Salesforce: Der Kampf um die AI-Krone und die Herausforderungen des Marktes
Marc Benioff, Mitbegründer und CEO von Salesforce, steht aktuell vor bedeutenden Herausforderungen. Seine Ambitionen reichen von der Weiterentwicklung der AI-Agententechnologie bis hin zur Konkurrenz mit Firmen wie Palantir um Regierungsaufträge. Trotz der großen Fortschritte, die Salesforce mit über 12.000 AgentForce-Kunden in nur neun Monaten gemacht hat, stehen der Konzern und der Markt vor einigen Unsicherheiten.
Der kürzlich veröffentlichte Quartalsbericht von Salesforce enttäuschte die Investoren und führte zu einem Kursrückgang. Gravierende Bedenken bestehen insbesondere hinsichtlich der Nachfrage nach KI innerhalb der Unternehmen, was angesichts einer schwächelnden US-Wirtschaft umso wichtiger wird. Ein weiteres Thema ist, wie die KI die traditionelle Software herausfordern wird.
Salesforce prognostiziert ein verlangsamtes Umsatzwachstum von 8 % bis 9 % für das dritte Quartal, nachdem es im zweiten Quartal noch 10 % betrug. Positiv hervorzuheben ist, dass die verbleibenden Leistungsversprechen um 11 % auf 29,4 Milliarden USD gestiegen sind.
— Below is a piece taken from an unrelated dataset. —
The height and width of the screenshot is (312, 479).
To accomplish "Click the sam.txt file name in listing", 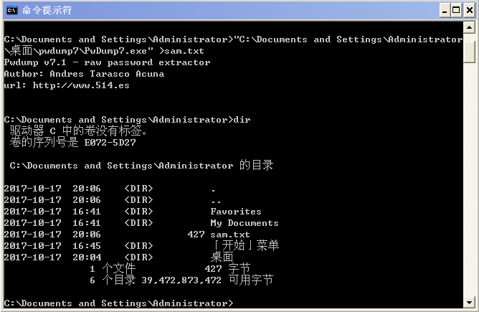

Während Salesforce weiterhin Regierungsaufträge von Palantir gewinnt, zeigt sich Benioff optimistisch. Er sieht im AI-Bereich keine Gefahr für die Softwarebranche, sondern eine Chance, und verweist auf das Wachstumspotenzial von Salesforce. Die Mehrheit der Analysten bewertet die Aktien des Unternehmens weiterhin positiv, trotz des deutlichen Rückgangs der Aktienkurse um 24 % im laufenden Jahr.
Salesforce wird mit einem attraktiven Wert im Vergleich zu seinen Mitbewerbern gehandelt. Analysten sind allerdings der Meinung, dass sich die Investitionen in AI erst signifikant in den finanziellen Zahlen wiederspiegeln müssen, bevor der Marktwert von Salesforce wieder ansteigen wird.